Since finishing my last round of reading I embarked on a new phase to re-read some of the books that I have enjoyed but don't want to keep forever. I made a trip to Savers in Anaheim; hardbound books are $1.99 and I found three that spoke to me. Monster by John Gregory Dunne, Pentimento, one of Lillian Hellman's three memoirs, and the Sterile Cuckoo by John Nichols. I have read several of Joan Didion's novels and John Gregory Dunne was her husband and the brother of Dominic Dunne whose writing I enjoy. Monster chronicled the couple's days as screenwriters in Hollywood in the 80s, and particularly on a couple of movies that took years to make and a multitude of re-writes by them and others. I then read "The Hemingway Women," which is one of the books I bought for background on Hemingway and the literati in early Paris when working on my senior thesis at Chapman University. Hemingway was married 4 times and this went into more detail about wives two through four than "The Paris Wife." Talk about difficult to live with; just when his wives thought everything was grand, he spies a younger, more exciting woman and drops everything and everyone to pursue her. The next book I finished was Pentimento, one of Lillian Hellmann's memoirs. In addition to being a novelist, she was also a screenwriter and her life and those of some of the other women I have been reading about blended in New York (and Hollywood) in the first half of the 20th century. I already had another of her memoirs, "Scoundrel Time," and read that next. It chronicles her experience and those of friends and partner, Dashiell Hammett, during the time of the House of Unamerican Activities hearings (McCarthy era) and how it affected writers and screenwriters (and everyone in Hollywood).

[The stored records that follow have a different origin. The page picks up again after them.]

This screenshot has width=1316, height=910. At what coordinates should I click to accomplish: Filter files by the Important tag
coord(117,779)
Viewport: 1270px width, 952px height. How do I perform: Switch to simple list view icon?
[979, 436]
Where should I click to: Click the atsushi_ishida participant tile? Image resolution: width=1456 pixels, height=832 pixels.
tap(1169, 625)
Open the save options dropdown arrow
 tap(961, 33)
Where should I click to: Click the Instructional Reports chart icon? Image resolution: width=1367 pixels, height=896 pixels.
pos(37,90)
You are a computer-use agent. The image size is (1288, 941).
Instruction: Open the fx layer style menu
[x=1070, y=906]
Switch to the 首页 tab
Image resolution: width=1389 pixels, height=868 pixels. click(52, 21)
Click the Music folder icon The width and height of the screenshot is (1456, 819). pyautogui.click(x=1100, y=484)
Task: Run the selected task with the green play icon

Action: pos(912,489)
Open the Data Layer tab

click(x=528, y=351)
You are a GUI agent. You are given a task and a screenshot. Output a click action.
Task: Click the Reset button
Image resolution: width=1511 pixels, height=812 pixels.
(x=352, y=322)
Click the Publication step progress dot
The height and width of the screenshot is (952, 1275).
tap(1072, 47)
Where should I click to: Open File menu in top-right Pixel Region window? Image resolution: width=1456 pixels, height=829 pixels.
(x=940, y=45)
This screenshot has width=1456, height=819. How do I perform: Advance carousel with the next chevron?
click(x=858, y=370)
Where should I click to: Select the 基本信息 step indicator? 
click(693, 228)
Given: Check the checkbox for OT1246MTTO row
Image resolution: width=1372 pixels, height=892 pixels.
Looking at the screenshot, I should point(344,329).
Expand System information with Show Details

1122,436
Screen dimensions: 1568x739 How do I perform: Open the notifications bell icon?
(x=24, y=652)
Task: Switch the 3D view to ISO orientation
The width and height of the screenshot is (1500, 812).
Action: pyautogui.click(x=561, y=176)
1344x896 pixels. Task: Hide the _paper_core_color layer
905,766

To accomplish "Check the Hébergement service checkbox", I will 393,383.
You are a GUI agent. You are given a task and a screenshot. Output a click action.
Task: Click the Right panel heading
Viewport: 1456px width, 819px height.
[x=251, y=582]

I returned to "What Fresh Hell Is This? by Marion Meade, a biography of Dorothy Parker, which I had read some years ago. A writer, screenwriter and member of the Algonquin Circle, Parker was acquaintances not only with Lillian Hellman but with Frances Marion, the subject of my next read, "Without Lying Down." One of the most successful female (or any) screenwriter in Hollywood from silent movies to talkies, Frances Marion was friends with Douglas Fairbanks and Mary Pickford, Randolph Hearst and his girlfriend Marion Davies, F Scott Fitzgerald, Charlie Chaplin, etc. Reading about this era in Hollywood, New York, and Europe and these personalities give you the impression that everyone knew everyone else in the business. After reading A Separate Peace and Catcher In the Rye, two coming of age books about young men, I happened upon "The Sterile Cuckoo," which features a college romance between a prep school guy and a crazy girl. I couldn't get Liza Minnelli out of my mind when reading about Pookie, the girl, from the movie that was made in the late 60's, and the dustcover of the novel is typical 60's graphics...There is a quote on the cover of Sterile Cuckoo by John Knowles, author of A Separate Peace, unbeknownst to me when I bought it, but that wraps it up neatly, "A hilarious, sad, up-to-date and all too true novel about the rough underside of a college love affair." Sounds like Love Story without cancer, same era.
I found another pile of books while cleaning out my studio, so will attack those in the next few weeks to re-read and pass along to anyone interested in reading them, or the library or thrift store. My husband is going to read To Kill A Mockingbird next, our taste in books is rather different, but this is such a classic and he has never read it, that I think he'll enjoy it.